All of the shooting now came from the direction of the American advance. The Japs between the attacking force and Barry’s trench were keeping their heads down and their gun barrels hot. Their camouflaged helmets offered difficult targets.

“Hold your fire until our boys blast them out of those trenches,” Barry told his friends. “It won’t be long now. Then we can see what we’re shooting at. Curly, suppose you face the other way and see that nobody snipes—”

PING!

Barry broke off as a .25-caliber slug glanced off his helmet. The shock of it hurt his old head-wound like a knife stab.

“I see the beggar!” yelped Curly. “He’s in that tree above the wrecked tent....”

The raving of his tommy-gun drowned out Levitt’s words. Tony Romani’s weapon joined it, firing short bursts. Suddenly the shooting stopped.

“One more honorable sniper bites honorable dust,” chanted Rosy O’Grady’s navigator. “So solly!”
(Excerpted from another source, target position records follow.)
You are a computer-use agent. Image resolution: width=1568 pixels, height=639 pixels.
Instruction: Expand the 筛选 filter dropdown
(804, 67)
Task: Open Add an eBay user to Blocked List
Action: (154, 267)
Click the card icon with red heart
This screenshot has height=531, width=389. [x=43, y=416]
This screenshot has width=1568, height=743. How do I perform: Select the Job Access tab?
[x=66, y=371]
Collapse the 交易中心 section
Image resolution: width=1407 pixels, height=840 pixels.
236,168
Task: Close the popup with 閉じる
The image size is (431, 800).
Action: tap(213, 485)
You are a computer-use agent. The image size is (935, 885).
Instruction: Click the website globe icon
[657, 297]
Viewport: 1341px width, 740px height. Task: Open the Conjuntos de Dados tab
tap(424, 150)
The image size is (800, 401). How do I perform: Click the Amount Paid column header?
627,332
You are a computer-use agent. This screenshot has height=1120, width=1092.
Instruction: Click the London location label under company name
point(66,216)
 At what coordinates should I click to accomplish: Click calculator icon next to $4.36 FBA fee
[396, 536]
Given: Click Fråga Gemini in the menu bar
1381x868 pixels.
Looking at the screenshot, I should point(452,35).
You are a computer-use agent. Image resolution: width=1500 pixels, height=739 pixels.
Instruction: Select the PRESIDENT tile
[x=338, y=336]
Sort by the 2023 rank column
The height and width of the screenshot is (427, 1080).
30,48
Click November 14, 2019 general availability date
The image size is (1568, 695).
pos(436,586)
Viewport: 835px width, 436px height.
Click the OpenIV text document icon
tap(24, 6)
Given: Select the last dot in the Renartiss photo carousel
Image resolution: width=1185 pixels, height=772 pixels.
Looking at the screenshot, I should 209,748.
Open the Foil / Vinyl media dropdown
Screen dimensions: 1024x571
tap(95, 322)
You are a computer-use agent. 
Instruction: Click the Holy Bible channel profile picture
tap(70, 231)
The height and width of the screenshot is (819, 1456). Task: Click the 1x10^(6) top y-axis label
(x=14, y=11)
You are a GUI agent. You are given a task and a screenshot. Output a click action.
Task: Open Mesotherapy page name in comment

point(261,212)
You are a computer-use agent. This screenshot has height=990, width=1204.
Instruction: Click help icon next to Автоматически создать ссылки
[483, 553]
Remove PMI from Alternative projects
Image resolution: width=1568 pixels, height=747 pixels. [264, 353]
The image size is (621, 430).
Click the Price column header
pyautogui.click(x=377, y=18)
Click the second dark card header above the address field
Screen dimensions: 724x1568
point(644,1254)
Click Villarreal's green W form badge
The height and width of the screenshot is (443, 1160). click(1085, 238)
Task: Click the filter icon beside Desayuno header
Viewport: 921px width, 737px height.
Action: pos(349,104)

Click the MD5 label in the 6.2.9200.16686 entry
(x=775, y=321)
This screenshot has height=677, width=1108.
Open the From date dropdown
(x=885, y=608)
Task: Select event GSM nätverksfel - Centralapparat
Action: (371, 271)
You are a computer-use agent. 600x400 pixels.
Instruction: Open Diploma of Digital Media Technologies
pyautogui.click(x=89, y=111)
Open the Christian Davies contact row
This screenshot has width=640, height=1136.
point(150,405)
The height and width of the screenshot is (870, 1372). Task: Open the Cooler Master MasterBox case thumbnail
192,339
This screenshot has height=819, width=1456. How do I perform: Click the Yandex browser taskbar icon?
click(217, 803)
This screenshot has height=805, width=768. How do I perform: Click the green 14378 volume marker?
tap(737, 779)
From concealment in patches of brush and trees the Jap field guns started to fire. They were lobbing shells just over their trenches, feeling for the Americans down the slope. Apparently some of the shells landed close. Their result was simply to speed up the attack.

In a series of short rushes the two companies closed in on the entrenched Japs. While some of them advanced the rest poured a hot fire into the Jap positions. Then the foremost Americans started hurling grenades. In a few minutes much of the fighting was hand to hand. Howling like wolves, the boys from Montana, Ohio, and New York leaped into the Jap front-line defenses and cleaned them out.

Fred Marmon and Cracker Jackson wanted to charge down the slope and join that fight, but Barry forbade it.